Achieving “Economic Independence”
… Although SCAP officials generally supported the National Salvation drives, the campaigns faced their first American challenge in September 1949. A U.S. mission headed by Professor Carl Shoup advised the Japanese government to check inflation primarily by tax collection, rather than voluntary saving. Concerned about widespread tax evasion, the Shoup report recommended abolition of unregistered deposits. Savings-promotion officials look back upon this period as their darkest hour. U.S. pressure closed down the National Salvation campaigns in late 1949.
… On April 15, 1952, just days after the occupation ended, officials unveiled the Central Council for Savings Promotion. This would be a permanent organization on the order of Britain’s National Savings Committee. Although the Central Council’s name (chochiku zōkyō) was officially translated as “Savings Promotion,” most Japanese would have rendered it as the Central Council to Increase Savings. According to its charter, the Central Council served “as the nucleus of nongovernmental savings promotion,” working to “enlighten public opinion on behalf of increasing savings.” Despite some changes in mission, the renamed organization is still active today.

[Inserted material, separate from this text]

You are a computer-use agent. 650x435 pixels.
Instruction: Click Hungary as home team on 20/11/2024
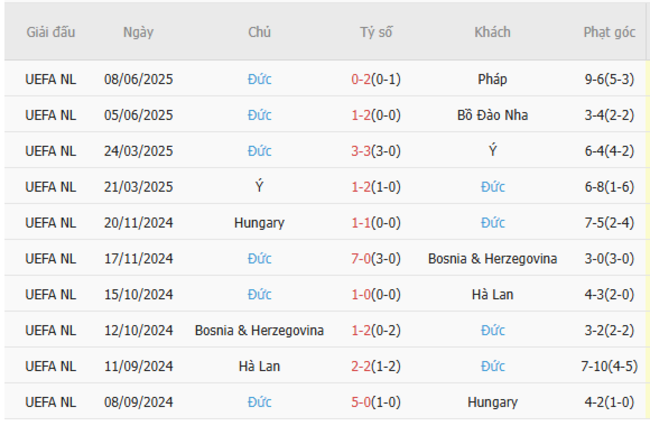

Japan’s savings promoters lost no time signaling that the Allied occupation was over. New posters resurrected the nationalist symbols of the prewar savings campaigns. Fearing the revival of ultranationalism, SCAP censors had banned images of Mt. Fuji in films and other media. Yet with the end of the occupation in sight, Mt. Fuji reappeared in postal savings posters. Superimposed on Japan’s majestic mount was a dove with a halo. Another previously taboo symbol, the rising-sun flag, resurfaced in Central Council posters over the next half-decade. Japanese were now exhorted to save to build an economically prosperous nation, not a militarized great power. But as before, they were to do so for the sake of the nation. The ends had changed since wartime, while the means — the intrusive savings campaigns — survived defeat and occupation with barely a scratch.

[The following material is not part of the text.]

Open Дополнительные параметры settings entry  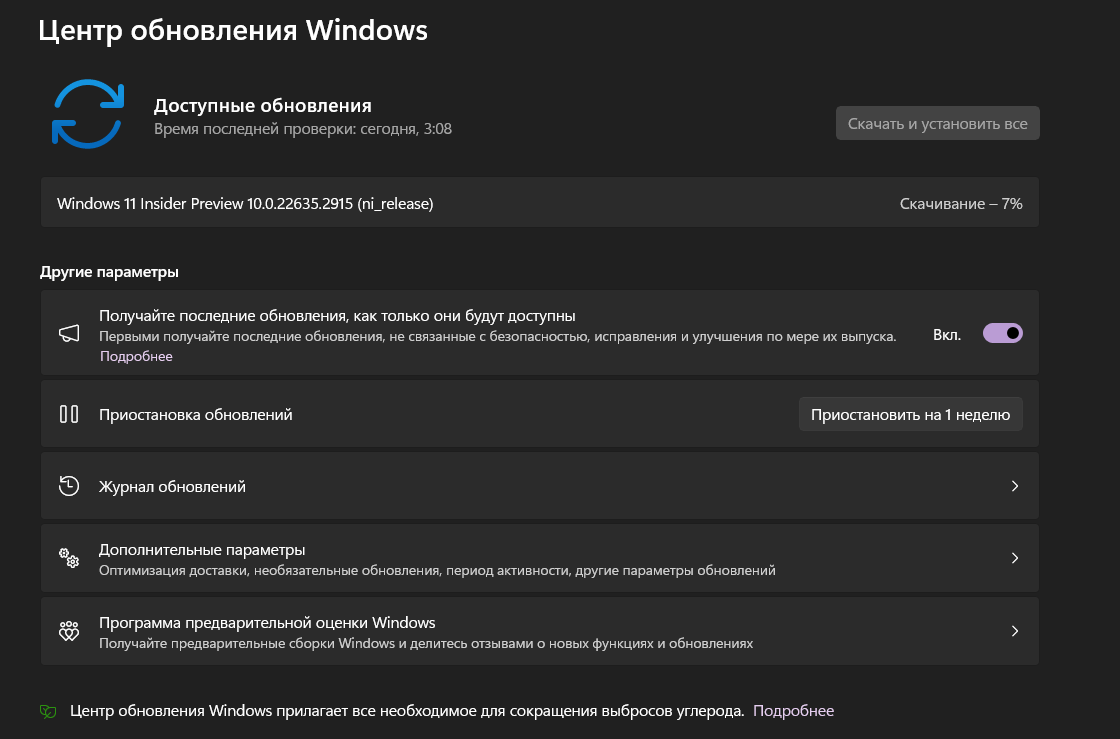[202, 550]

… The postal savings system operated more like a well-oiled political machine than a financial institution. Clerks tenaciously urged customers to open accounts, receiving bonuses for each new account. The most ardent champions of postal savings have been the thousands of “commissioned postmasters,” local notables who run smaller post offices and exert considerable influence in their communities. When central bureaucrats revived nationwide savings campaigns in 1952, they immediately organized the commissioned postmasters into a “Promotion League” to advance the drives at the grass roots. This was another repudiation of the U.S. occupiers who had previously dissolved the old postmasters’ association as an undemocratic relic of Imperial Japan. Recognizing the postmasters’ ability to mobilize voters, the Liberal Democratic Party allied closely with the postmasters and significantly expanded postal savings. In power with one short break from 1955 to 2009, LDP governments created thousands of new “special post offices” headed by commissioned postmasters. The postal savings lobby rallied the public itself. In 1970 the government established the first of several Postal Savings Halls to promote “a better understanding of Postal Savings” and enhance its image. Any postal depositor might use the low-cost facilities, which included hotel rooms, swimming pools, and even wedding halls and planetariums. The Postal Savings Halls became a huge hit, boasting fifty million guests from 1972 to 1983 and plenty of new cheerleaders. Postal savings’ self-promoting efforts are only half of the story. The Japanese state as a whole retained a direct stake in boosting postal savings because of its importance to public finance. The Ministry of Finance’s Deposit Bureau had managed the vast pool of postal savings since 1885. Despite U.S. attempts to weaken the bureaucracy’s control, the Ministry of Finance emerged from the occupation with expanded powers over the investment of postal savings. Postal deposits remained at the core of the ministry’s Trust Fund Bureau, successor to the Deposit Bureau. Along with postal life insurance funds, the Trust Fund monies in turn flowed into the new Fiscal Investment and Loan Plan established in 1952. …

Democratizing Thrift
… Still, would the Japanese have saved as much? The wealth of qualitative evidence suggests that savings-promotion efforts reached deeply into society to continue shaping Japan’s culture of thrift. When they proclaimed the postwar campaigns would be “democratic,” the bureaucrats were right about one thing. Across the ideological spectrum, the cause of increasing savings enjoyed remarkably high levels of support from political parties, popular organizations, and ordinary Japanese. As in contemporary Europe, much of the Left vocally backed the twin missions of restraining consumption and augmenting national savings. In October 1946 Japan’s Socialist Party joined four centrist and conservative parties to call upon the government to mount postwar savings campaigns to stabilize the yen and fight inflation. Significantly, several Socialist leaders had been prewar Protestant reformers who worked with the imperial state to inculcate habits of thrift in the populace. In the postwar years, too, the government subsidized Christian organizations to assist in the campaigns. The Ministry of Finance employed the famous Christian socialist reformer Kagawa Toyohiko to lecture savings-promotion officers.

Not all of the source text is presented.